Output the entries underneath exactly as they are.

START Material shown

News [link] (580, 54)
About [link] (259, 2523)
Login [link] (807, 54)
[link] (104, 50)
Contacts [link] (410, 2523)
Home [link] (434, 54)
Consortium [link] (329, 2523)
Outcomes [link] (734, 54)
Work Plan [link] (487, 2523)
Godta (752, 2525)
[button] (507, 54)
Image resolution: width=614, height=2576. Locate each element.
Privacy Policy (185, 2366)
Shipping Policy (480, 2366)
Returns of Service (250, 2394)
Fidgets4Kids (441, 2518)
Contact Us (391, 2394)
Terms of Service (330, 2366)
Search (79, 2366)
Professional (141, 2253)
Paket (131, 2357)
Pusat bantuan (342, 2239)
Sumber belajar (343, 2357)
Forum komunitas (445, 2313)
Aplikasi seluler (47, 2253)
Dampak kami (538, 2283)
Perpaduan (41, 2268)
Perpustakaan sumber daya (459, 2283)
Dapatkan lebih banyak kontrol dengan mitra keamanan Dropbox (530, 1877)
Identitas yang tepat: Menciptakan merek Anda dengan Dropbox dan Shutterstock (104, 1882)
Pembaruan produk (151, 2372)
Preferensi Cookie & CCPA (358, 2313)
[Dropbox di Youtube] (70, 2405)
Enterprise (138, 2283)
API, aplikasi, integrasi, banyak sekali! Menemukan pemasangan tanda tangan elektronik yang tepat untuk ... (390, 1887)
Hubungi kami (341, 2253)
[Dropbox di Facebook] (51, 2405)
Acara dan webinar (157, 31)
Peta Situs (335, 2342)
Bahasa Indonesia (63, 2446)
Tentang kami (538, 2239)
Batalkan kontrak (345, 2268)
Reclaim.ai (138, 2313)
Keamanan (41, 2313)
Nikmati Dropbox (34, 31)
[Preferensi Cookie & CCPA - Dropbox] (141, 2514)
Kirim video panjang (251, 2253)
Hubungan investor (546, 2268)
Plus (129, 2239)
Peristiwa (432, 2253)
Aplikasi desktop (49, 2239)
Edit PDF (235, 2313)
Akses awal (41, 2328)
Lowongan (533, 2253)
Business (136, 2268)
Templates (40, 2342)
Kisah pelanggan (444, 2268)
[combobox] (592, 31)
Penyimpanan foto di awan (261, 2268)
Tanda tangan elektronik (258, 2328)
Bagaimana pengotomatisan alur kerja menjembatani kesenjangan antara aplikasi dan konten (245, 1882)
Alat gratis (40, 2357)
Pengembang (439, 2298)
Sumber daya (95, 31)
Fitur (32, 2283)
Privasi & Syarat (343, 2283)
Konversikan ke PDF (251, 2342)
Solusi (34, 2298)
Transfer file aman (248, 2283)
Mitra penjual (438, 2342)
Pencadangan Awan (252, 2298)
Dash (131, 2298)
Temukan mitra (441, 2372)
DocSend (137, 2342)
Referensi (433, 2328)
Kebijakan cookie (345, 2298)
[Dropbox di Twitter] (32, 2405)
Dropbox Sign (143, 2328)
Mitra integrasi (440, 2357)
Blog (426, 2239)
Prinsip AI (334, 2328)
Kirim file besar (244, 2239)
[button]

END Material shown

Exercise output —
News [link] (580, 54)
About [link] (259, 2523)
Login [link] (807, 54)
[link] (104, 50)
Contacts [link] (410, 2523)
Home [link] (434, 54)
Consortium [link] (329, 2523)
Outcomes [link] (734, 54)
Work Plan [link] (487, 2523)
Godta (752, 2525)
[button] (507, 54)
Image resolution: width=614, height=2576. Locate each element.
Privacy Policy (185, 2366)
Shipping Policy (480, 2366)
Returns of Service (250, 2394)
Fidgets4Kids (441, 2518)
Contact Us (391, 2394)
Terms of Service (330, 2366)
Search (79, 2366)
Professional (141, 2253)
Paket (131, 2357)
Pusat bantuan (342, 2239)
Sumber belajar (343, 2357)
Forum komunitas (445, 2313)
Aplikasi seluler (47, 2253)
Dampak kami (538, 2283)
Perpaduan (41, 2268)
Perpustakaan sumber daya (459, 2283)
Dapatkan lebih banyak kontrol dengan mitra keamanan Dropbox (530, 1877)
Identitas yang tepat: Menciptakan merek Anda dengan Dropbox dan Shutterstock (104, 1882)
Pembaruan produk (151, 2372)
Preferensi Cookie & CCPA (358, 2313)
[Dropbox di Youtube] (70, 2405)
Enterprise (138, 2283)
API, aplikasi, integrasi, banyak sekali! Menemukan pemasangan tanda tangan elektronik yang tepat untuk ... (390, 1887)
Hubungi kami (341, 2253)
[Dropbox di Facebook] (51, 2405)
Acara dan webinar (157, 31)
Peta Situs (335, 2342)
Bahasa Indonesia (63, 2446)
Tentang kami (538, 2239)
Batalkan kontrak (345, 2268)
Reclaim.ai (138, 2313)
Keamanan (41, 2313)
Nikmati Dropbox (34, 31)
[Preferensi Cookie & CCPA - Dropbox] (141, 2514)
Kirim video panjang (251, 2253)
Hubungan investor (546, 2268)
Plus (129, 2239)
Peristiwa (432, 2253)
Aplikasi desktop (49, 2239)
Edit PDF (235, 2313)
Akses awal (41, 2328)
Lowongan (533, 2253)
Business (136, 2268)
Templates (40, 2342)
Kisah pelanggan (444, 2268)
[combobox] (592, 31)
Penyimpanan foto di awan (261, 2268)
Tanda tangan elektronik (258, 2328)
Bagaimana pengotomatisan alur kerja menjembatani kesenjangan antara aplikasi dan konten (245, 1882)
Alat gratis (40, 2357)
Pengembang (439, 2298)
Sumber daya (95, 31)
Fitur (32, 2283)
Privasi & Syarat (343, 2283)
Konversikan ke PDF (251, 2342)
Solusi (34, 2298)
Transfer file aman (248, 2283)
Mitra penjual (438, 2342)
Pencadangan Awan (252, 2298)
Dash (131, 2298)
Temukan mitra (441, 2372)
DocSend (137, 2342)
Referensi (433, 2328)
Kebijakan cookie (345, 2298)
[Dropbox di Twitter] (32, 2405)
Dropbox Sign (143, 2328)
Mitra integrasi (440, 2357)
Blog (426, 2239)
Prinsip AI (334, 2328)
Kirim file besar (244, 2239)
[button]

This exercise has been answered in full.